A Convenção Geral das Assembleias de Deus no Brasil (CGADB), uma das mais tradicionais entidades religiosas do país, vem enfrentando um processo silencioso, porém consistente, de desligamento de igrejas filiadas. A saída de pastores e ministérios inteiros tem gerado questionamentos sobre os rumos da organização e exposto tensões internas antes restritas aos bastidores da denominação.
Fundada em 1930, a CGADB foi, por décadas, o principal elo de articulação entre os ministérios da Assembleia de Deus em todo o Brasil. Sua missão institucional sempre foi zelar pela doutrina, fortalecer a comunhão entre as igrejas e promover a unidade teológica e administrativa. No entanto, o que se vê no cenário atual é um movimento oposto: igrejas e lideranças buscando autonomia fora da estrutura da convenção.
Administração contestada e crise de representatividade
Um dos principais fatores que explicam o crescente desligamento está relacionado à gestão interna da CGADB. Entre os pastores que deixaram a convenção, são comuns críticas sobre a suposta centralização do poder e a ausência de alternância real na liderança. Durante anos, o comando esteve nas mãos do pastor José Wellington Bezerra da Costa, seguido por seu filho, José Wellington Júnior. Essa sucessão familiar gerou incômodos entre setores que defendem maior renovação no comando.
Além disso, disputas eleitorais dentro da CGADB ficaram marcadas por denúncias de irregularidades. A mais conhecida ocorreu em 2017, quando pastores ligados ao então opositor Samuel Câmara alegaram fraude no processo de votação para presidência da convenção. Embora a CGADB tenha negado qualquer irregularidade, o episódio aprofundou a crise de confiança interna.
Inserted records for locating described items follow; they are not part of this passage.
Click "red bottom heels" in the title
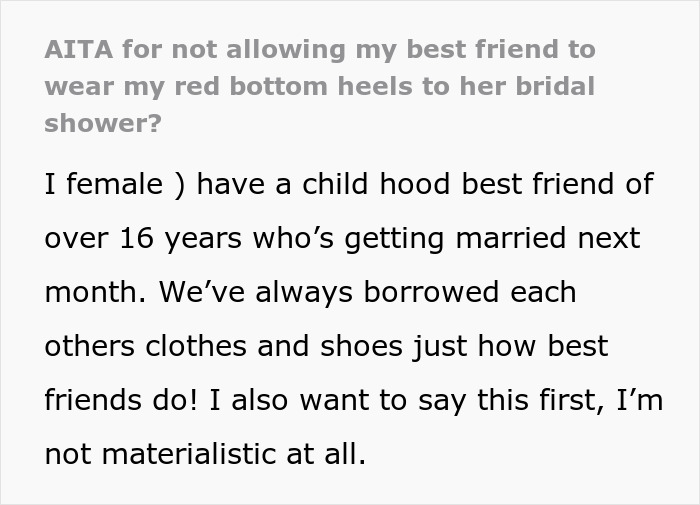The image size is (700, 505). tap(293, 86)
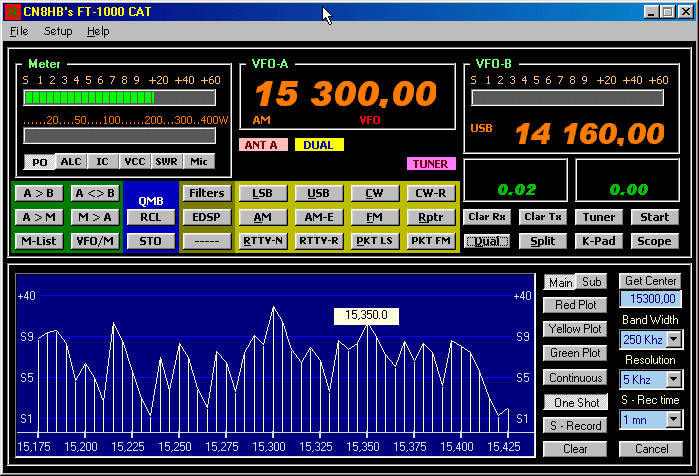Click the Filters button

207,193

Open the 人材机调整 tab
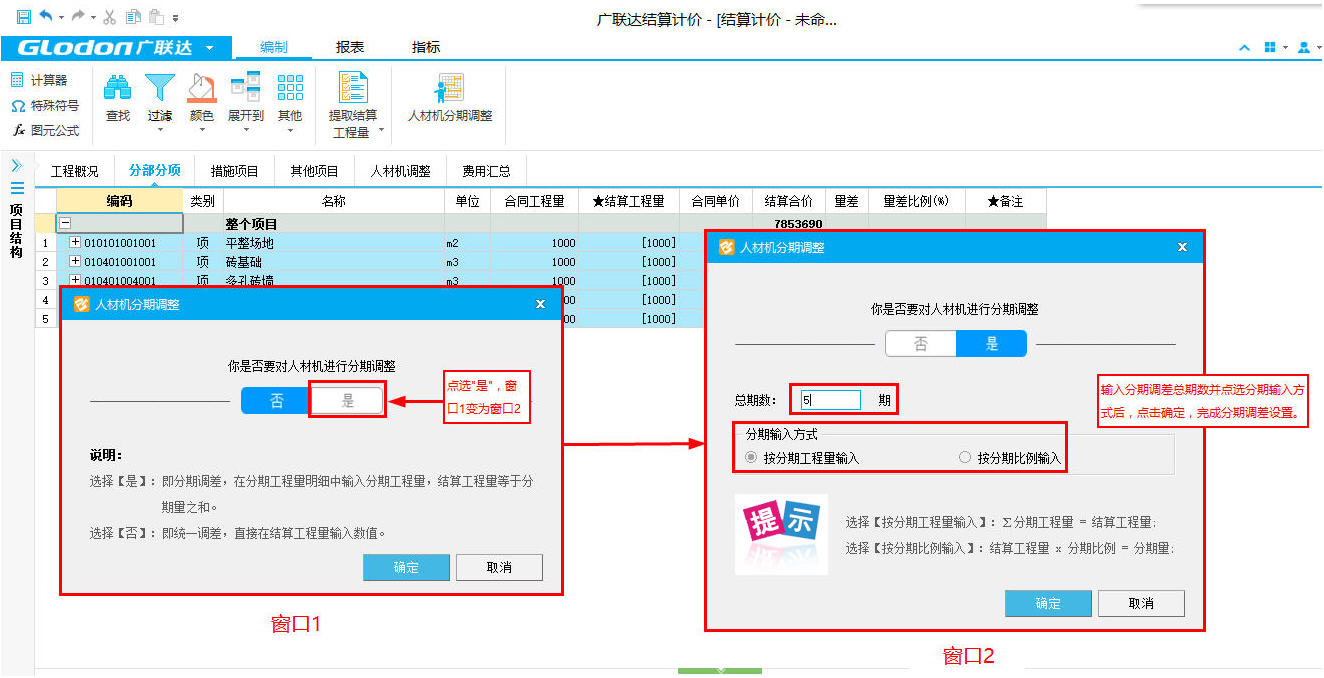tap(400, 171)
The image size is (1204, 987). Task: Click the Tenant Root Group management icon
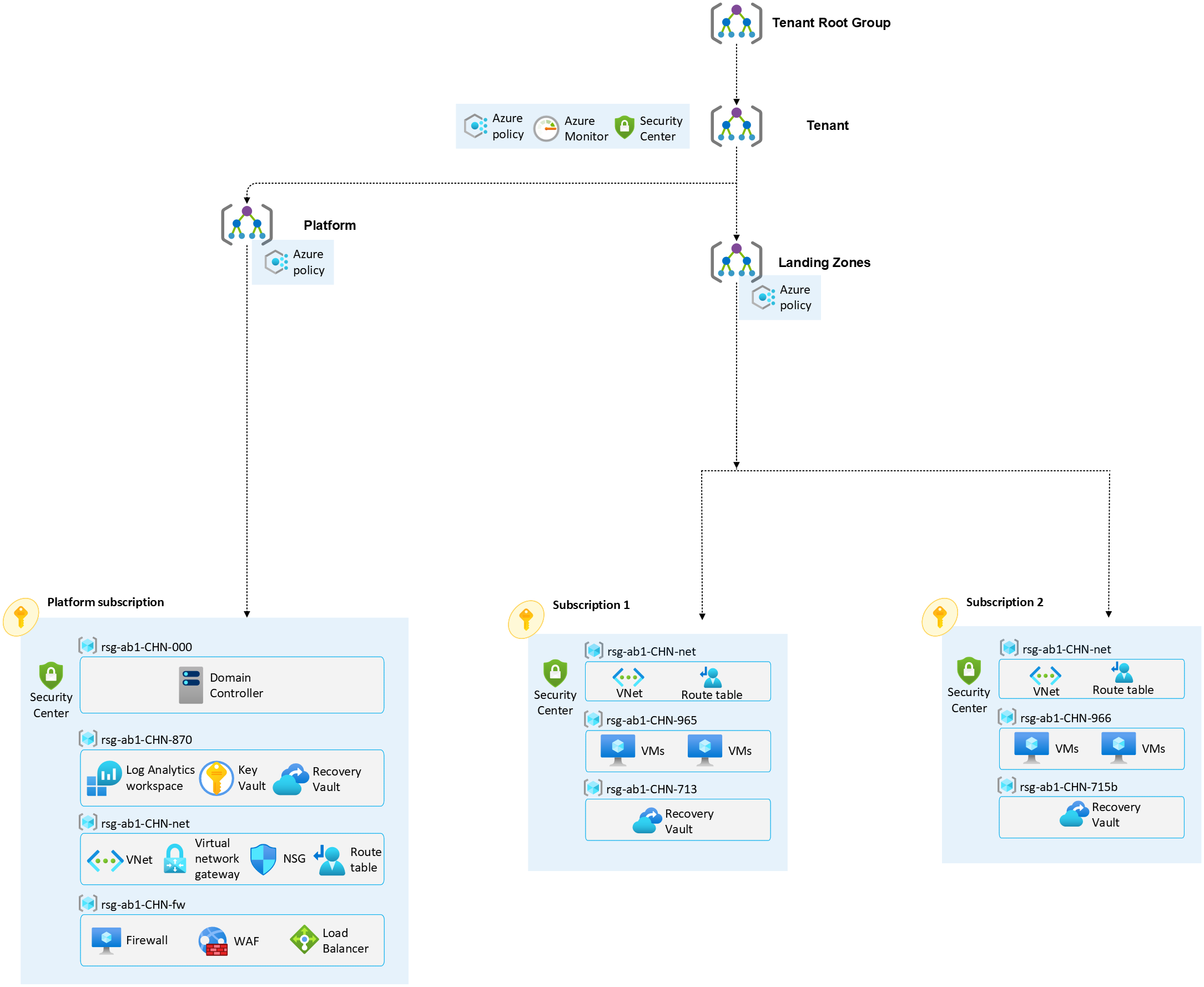(x=736, y=23)
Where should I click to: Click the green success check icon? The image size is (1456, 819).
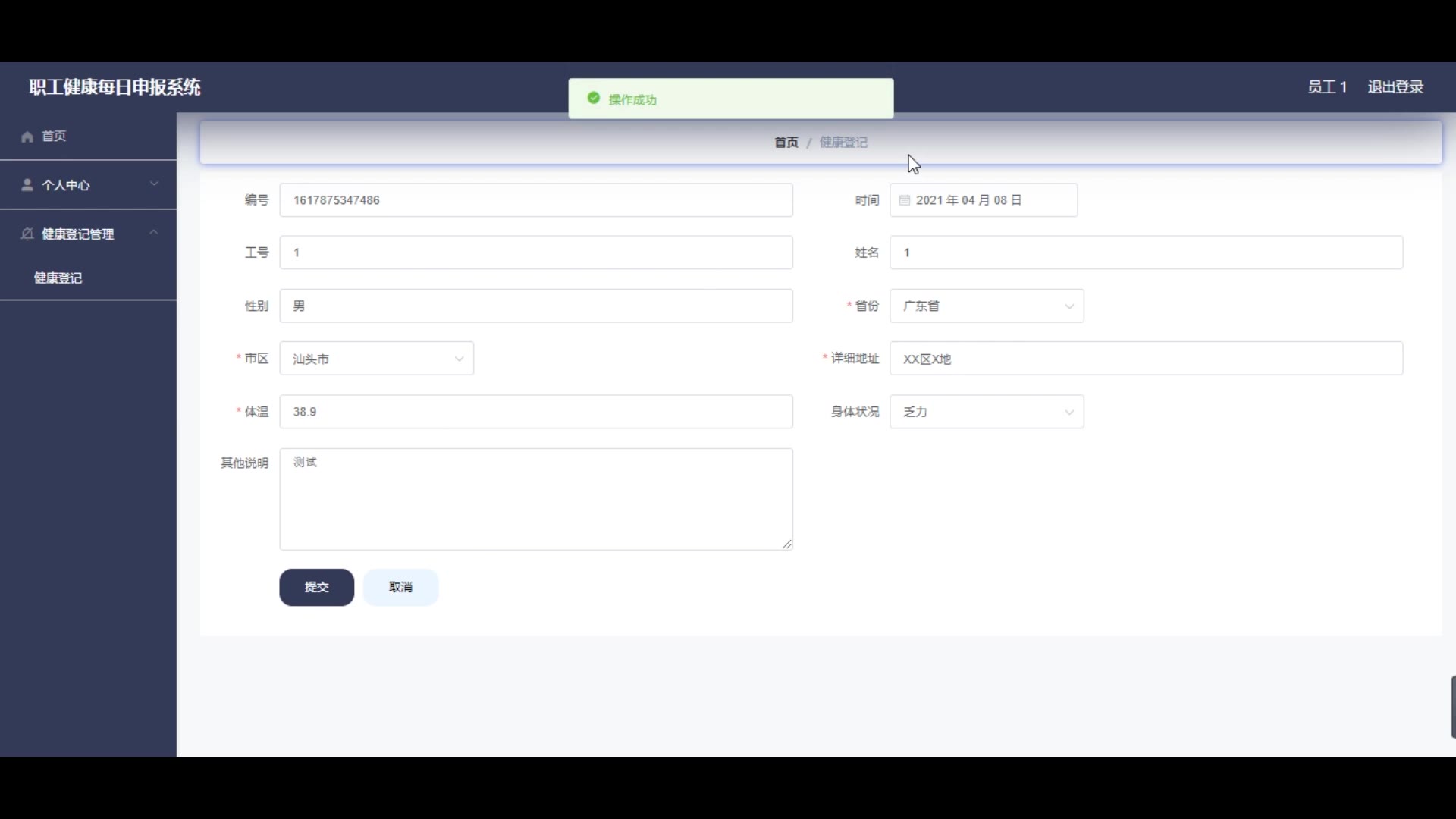(594, 99)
Diferenças doutrinárias e resistência a mudanças
Outro ponto de atrito que impulsionou desligamentos foi a resistência da CGADB em lidar com questões doutrinárias contemporâneas. A convenção mantém uma postura teológica conservadora, o que inclui, por exemplo, a não ordenação de mulheres ao ministério pastoral.
Enquanto isso, outras convenções emergentes, como a Convenção da Assembleia de Deus no Brasil (CADB), fundada por Samuel Câmara, têm adotado interpretações mais abertas, atraindo pastores que se sentem desatendidos pela postura rígida da CGADB.
Além da questão da ordenação feminina, pautas como o uso de redes sociais por pregadores, formas modernas de evangelismo e abertura a novas liturgias também têm causado desconforto entre lideranças mais jovens que se sentem tolhidas na CGADB.
Busca por autonomia administrativa
Muitos dos pastores que optaram por deixar a CGADB relatam que a estrutura da convenção impõe limitações à autonomia das igrejas locais.
Na prática, isso significa que decisões sobre temas administrativos, como contratação de obreiros, abertura de congregações ou administração de recursos, podem ser limitadas ou exigirem aval da cúpula da CGADB. Em contrapartida, novas convenções têm oferecido maior flexibilidade administrativa, o que é visto como mais adequado à realidade das igrejas locais.
Proliferação de novas convenções
A saída de igrejas da CGADB resultou na criação de novas organizações e convenções paralelas. A mais expressiva é a CADB, criada em 2017, que rapidamente conquistou milhares de filiados. Além dela, há outras associações regionais que têm ganhado força, especialmente no Norte e Nordeste do Brasil.
Essa fragmentação, embora gere preocupação quanto à unidade histórica da Assembleia de Deus, também revela um novo momento do movimento pentecostal no país: descentralizado, plural e mais sensível às demandas culturais locais.
A pergunta sobre por que tantas igrejas estão deixando a CGADB não possui uma resposta única, mas sim um conjunto de fatores legítimos: insatisfação com a gestão central, resistência a mudanças doutrinárias, disputas políticas internas e o desejo de maior autonomia ministerial. Diante disso, o movimento de saída parece menos uma ruptura e mais um realinhamento institucional dentro do próprio universo assembleiano.
Se a CGADB desejar reverter esse quadro, será necessário promover reformas estruturais profundas, abrir espaço para novas lideranças e dialogar com uma geração de pastores que não se vê representada no modelo atual. Até lá, o processo de fragmentação deve continuar — e com ele, um novo capítulo na história da Assembleia de Deus no Brasil.